Provided entries Block Start

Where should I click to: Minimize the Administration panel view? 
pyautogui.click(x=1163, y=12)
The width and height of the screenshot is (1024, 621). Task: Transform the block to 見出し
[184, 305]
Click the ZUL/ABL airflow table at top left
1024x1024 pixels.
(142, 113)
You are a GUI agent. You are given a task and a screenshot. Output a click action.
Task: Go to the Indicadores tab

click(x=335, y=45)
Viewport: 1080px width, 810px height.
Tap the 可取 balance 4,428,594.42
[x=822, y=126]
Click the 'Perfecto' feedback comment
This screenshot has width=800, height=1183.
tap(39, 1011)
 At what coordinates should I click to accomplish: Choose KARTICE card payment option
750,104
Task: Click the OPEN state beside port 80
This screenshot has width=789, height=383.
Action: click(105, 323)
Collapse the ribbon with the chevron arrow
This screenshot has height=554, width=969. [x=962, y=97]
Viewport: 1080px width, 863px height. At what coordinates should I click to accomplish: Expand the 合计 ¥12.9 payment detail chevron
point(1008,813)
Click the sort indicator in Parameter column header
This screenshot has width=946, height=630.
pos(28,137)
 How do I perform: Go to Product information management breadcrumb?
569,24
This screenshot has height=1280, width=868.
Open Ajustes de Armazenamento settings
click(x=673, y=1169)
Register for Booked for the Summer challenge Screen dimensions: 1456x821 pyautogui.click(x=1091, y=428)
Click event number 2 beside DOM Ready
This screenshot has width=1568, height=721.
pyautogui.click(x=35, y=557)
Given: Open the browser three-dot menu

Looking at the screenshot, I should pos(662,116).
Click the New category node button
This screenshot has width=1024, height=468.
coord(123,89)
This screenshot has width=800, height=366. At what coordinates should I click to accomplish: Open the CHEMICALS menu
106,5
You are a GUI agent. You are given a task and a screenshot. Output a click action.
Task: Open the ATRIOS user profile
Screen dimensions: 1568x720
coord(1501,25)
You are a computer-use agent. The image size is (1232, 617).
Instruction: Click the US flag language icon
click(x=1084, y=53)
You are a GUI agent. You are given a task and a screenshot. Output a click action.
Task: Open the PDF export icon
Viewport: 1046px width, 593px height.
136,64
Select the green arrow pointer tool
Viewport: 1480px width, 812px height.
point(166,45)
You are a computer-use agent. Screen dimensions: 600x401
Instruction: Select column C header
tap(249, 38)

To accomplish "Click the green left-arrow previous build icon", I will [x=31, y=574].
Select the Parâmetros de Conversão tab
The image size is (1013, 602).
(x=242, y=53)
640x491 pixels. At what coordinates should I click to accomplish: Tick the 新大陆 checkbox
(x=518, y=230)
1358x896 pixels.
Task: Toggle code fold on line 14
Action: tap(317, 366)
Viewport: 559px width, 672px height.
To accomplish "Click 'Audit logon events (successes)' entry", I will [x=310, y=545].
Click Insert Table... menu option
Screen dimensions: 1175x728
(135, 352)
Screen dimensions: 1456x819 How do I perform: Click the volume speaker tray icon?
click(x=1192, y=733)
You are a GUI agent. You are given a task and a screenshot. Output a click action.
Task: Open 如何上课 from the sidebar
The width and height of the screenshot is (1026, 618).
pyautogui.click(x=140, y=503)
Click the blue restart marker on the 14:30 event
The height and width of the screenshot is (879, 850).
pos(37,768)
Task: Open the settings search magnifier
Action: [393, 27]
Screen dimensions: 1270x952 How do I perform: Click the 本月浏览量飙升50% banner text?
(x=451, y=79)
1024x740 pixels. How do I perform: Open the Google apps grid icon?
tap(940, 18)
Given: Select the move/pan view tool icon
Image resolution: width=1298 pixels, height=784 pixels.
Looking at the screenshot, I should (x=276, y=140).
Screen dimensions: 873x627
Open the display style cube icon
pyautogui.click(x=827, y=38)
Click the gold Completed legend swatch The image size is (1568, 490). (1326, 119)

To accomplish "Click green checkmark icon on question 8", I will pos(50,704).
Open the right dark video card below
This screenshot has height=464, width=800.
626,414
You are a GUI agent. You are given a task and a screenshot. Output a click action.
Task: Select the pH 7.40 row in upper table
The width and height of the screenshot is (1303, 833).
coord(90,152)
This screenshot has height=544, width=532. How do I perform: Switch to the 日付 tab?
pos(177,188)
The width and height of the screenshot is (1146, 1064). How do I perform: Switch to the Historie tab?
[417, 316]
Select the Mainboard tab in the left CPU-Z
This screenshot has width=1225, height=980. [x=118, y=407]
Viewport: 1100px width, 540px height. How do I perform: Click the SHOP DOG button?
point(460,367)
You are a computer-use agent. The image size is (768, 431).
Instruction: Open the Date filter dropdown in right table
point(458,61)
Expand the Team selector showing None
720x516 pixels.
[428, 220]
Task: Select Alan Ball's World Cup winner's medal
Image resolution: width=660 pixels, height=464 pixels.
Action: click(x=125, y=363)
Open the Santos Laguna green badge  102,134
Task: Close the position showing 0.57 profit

Provided entries Block End

## Problem to work on
Some lines above hold the word "showing". Copy all of them.

## Reply to the task
Expand the Team selector showing None
Task: Close the position showing 0.57 profit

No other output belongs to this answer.